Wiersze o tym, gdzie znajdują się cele
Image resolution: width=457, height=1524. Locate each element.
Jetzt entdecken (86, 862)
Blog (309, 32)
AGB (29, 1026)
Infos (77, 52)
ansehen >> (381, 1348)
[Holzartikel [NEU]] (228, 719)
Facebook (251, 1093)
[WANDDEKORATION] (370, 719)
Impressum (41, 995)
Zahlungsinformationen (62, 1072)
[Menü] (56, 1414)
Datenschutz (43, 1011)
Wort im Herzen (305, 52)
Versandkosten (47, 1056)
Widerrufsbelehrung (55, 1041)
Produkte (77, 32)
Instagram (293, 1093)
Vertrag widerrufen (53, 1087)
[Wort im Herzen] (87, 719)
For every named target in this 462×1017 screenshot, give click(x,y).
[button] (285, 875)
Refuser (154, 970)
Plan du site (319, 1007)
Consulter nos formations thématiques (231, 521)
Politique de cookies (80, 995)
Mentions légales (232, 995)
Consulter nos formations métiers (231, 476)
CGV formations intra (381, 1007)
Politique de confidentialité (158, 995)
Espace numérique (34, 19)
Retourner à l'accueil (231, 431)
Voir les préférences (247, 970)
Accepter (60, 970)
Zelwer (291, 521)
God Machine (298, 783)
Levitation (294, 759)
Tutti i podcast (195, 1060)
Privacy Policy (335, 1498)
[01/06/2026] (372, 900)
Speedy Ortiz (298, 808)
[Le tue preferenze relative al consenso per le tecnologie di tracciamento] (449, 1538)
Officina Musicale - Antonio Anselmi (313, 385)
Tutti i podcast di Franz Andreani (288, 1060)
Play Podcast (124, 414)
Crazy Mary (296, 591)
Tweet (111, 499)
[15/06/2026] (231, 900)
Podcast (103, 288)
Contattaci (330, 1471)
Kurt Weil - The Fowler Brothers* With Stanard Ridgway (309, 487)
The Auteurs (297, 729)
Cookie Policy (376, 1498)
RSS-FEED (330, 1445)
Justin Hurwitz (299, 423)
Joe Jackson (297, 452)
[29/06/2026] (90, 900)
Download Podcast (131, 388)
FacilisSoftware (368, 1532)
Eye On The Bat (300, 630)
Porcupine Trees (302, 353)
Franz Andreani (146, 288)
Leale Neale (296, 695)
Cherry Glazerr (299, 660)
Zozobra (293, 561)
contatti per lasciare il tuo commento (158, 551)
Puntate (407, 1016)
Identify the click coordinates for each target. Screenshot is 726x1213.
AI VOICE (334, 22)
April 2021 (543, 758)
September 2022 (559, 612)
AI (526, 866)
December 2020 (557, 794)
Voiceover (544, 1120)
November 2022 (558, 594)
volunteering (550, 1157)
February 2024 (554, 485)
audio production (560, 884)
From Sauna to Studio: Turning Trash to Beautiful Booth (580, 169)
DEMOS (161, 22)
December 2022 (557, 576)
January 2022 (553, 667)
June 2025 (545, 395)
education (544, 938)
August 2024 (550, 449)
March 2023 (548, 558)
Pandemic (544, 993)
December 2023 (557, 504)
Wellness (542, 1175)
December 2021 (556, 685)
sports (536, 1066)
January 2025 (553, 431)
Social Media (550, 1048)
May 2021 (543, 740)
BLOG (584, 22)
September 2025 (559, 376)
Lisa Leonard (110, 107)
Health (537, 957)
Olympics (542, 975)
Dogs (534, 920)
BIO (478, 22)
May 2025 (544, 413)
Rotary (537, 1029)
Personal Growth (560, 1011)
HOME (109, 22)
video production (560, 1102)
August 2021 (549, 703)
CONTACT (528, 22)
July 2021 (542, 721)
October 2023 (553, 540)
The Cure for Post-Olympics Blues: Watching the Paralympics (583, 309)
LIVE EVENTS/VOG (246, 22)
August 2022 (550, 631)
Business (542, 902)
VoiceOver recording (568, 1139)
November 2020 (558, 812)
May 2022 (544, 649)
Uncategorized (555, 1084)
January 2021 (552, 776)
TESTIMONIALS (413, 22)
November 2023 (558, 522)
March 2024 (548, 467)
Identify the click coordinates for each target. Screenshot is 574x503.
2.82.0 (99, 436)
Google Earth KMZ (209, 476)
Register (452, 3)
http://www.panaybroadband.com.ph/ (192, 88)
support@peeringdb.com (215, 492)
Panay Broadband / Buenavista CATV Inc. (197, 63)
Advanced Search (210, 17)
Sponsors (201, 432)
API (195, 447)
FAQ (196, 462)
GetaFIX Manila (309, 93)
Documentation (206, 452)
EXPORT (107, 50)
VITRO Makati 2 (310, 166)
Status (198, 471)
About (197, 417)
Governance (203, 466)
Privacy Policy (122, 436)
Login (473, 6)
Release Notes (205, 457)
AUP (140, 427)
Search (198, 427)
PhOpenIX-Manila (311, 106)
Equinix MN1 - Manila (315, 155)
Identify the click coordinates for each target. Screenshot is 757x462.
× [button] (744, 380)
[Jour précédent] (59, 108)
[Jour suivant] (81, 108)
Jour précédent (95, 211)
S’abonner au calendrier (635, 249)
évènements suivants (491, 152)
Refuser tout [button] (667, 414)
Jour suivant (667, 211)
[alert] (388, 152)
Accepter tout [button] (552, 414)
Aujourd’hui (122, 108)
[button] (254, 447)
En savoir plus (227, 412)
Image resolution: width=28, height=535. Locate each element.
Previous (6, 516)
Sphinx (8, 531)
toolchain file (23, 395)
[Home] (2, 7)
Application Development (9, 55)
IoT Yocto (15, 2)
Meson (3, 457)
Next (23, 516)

» Cel zadania
Przepisz wszystkie rekordy powyżej, wiersz po wierszu, bez żadnych zmian.

» Rozwiązanie
Image resolution: width=457, height=1524. Locate each element.
Jetzt entdecken (86, 862)
Blog (309, 32)
AGB (29, 1026)
Infos (77, 52)
ansehen >> (381, 1348)
[Holzartikel [NEU]] (228, 719)
Facebook (251, 1093)
[WANDDEKORATION] (370, 719)
Impressum (41, 995)
Zahlungsinformationen (62, 1072)
[Menü] (56, 1414)
Datenschutz (43, 1011)
Wort im Herzen (305, 52)
Versandkosten (47, 1056)
Widerrufsbelehrung (55, 1041)
Produkte (77, 32)
Instagram (293, 1093)
Vertrag widerrufen (53, 1087)
[Wort im Herzen] (87, 719)
For every named target in this 462×1017 screenshot, give click(x,y).
[button] (285, 875)
Refuser (154, 970)
Plan du site (319, 1007)
Consulter nos formations thématiques (231, 521)
Politique de cookies (80, 995)
Mentions légales (232, 995)
Consulter nos formations métiers (231, 476)
CGV formations intra (381, 1007)
Politique de confidentialité (158, 995)
Espace numérique (34, 19)
Retourner à l'accueil (231, 431)
Voir les préférences (247, 970)
Accepter (60, 970)
Zelwer (291, 521)
God Machine (298, 783)
Levitation (294, 759)
Tutti i podcast (195, 1060)
Privacy Policy (335, 1498)
[01/06/2026] (372, 900)
Speedy Ortiz (298, 808)
[Le tue preferenze relative al consenso per le tecnologie di tracciamento] (449, 1538)
Officina Musicale - Antonio Anselmi (313, 385)
Tutti i podcast di Franz Andreani (288, 1060)
Play Podcast (124, 414)
Crazy Mary (296, 591)
Tweet (111, 499)
[15/06/2026] (231, 900)
Podcast (103, 288)
Contattaci (330, 1471)
Kurt Weil - The Fowler Brothers* With Stanard Ridgway (309, 487)
The Auteurs (297, 729)
Cookie Policy (376, 1498)
RSS-FEED (330, 1445)
Justin Hurwitz (299, 423)
Joe Jackson (297, 452)
[29/06/2026] (90, 900)
Download Podcast (131, 388)
FacilisSoftware (368, 1532)
Eye On The Bat (300, 630)
Porcupine Trees (302, 353)
Franz Andreani (146, 288)
Leale Neale (296, 695)
Cherry Glazerr (299, 660)
Zozobra (293, 561)
contatti per lasciare il tuo commento (158, 551)
Puntate (407, 1016)
Identify the click coordinates for each target. Screenshot is 726x1213.
AI VOICE (334, 22)
April 2021 (543, 758)
September 2022 (559, 612)
AI (526, 866)
December 2020 (557, 794)
Voiceover (544, 1120)
November 2022 (558, 594)
volunteering (550, 1157)
February 2024 (554, 485)
audio production (560, 884)
From Sauna to Studio: Turning Trash to Beautiful Booth (580, 169)
DEMOS (161, 22)
December 2022 (557, 576)
January 2022 (553, 667)
June 2025 (545, 395)
education (544, 938)
August 2024 (550, 449)
March 2023 (548, 558)
Pandemic (544, 993)
December 2023 (557, 504)
Wellness (542, 1175)
December 2021 (556, 685)
sports (536, 1066)
January 2025 (553, 431)
Social Media (550, 1048)
May 2021 (543, 740)
BLOG (584, 22)
September 2025 (559, 376)
Lisa Leonard (110, 107)
Health (537, 957)
Olympics (542, 975)
Dogs (534, 920)
BIO (478, 22)
May 2025 (544, 413)
Rotary (537, 1029)
Personal Growth (560, 1011)
HOME (109, 22)
video production (560, 1102)
August 2021 (549, 703)
CONTACT (528, 22)
July 2021 (542, 721)
October 2023 (553, 540)
The Cure for Post-Olympics Blues: Watching the Paralympics (583, 309)
LIVE EVENTS/VOG (246, 22)
August 2022 (550, 631)
Business (542, 902)
VoiceOver recording (568, 1139)
November 2020 (558, 812)
May 2022 (544, 649)
Uncategorized (555, 1084)
January 2021 (552, 776)
TESTIMONIALS (413, 22)
November 2023 (558, 522)
March 2024 (548, 467)
Identify the click coordinates for each target. Screenshot is 574x503.
2.82.0 (99, 436)
Google Earth KMZ (209, 476)
Register (452, 3)
http://www.panaybroadband.com.ph/ (192, 88)
support@peeringdb.com (215, 492)
Panay Broadband / Buenavista CATV Inc. (197, 63)
Advanced Search (210, 17)
Sponsors (201, 432)
API (195, 447)
FAQ (196, 462)
GetaFIX Manila (309, 93)
Documentation (206, 452)
EXPORT (107, 50)
VITRO Makati 2 (310, 166)
Status (198, 471)
About (197, 417)
Governance (203, 466)
Privacy Policy (122, 436)
Login (473, 6)
Release Notes (205, 457)
AUP (140, 427)
Search (198, 427)
PhOpenIX-Manila (311, 106)
Equinix MN1 - Manila (315, 155)
Identify the click coordinates for each target. Screenshot is 757x462.
× [button] (744, 380)
[Jour précédent] (59, 108)
[Jour suivant] (81, 108)
Jour précédent (95, 211)
S’abonner au calendrier (635, 249)
évènements suivants (491, 152)
Refuser tout [button] (667, 414)
Jour suivant (667, 211)
[alert] (388, 152)
Accepter tout [button] (552, 414)
Aujourd’hui (122, 108)
[button] (254, 447)
En savoir plus (227, 412)
Image resolution: width=28, height=535. Locate each element.
Previous (6, 516)
Sphinx (8, 531)
toolchain file (23, 395)
[Home] (2, 7)
Application Development (9, 55)
IoT Yocto (15, 2)
Meson (3, 457)
Next (23, 516)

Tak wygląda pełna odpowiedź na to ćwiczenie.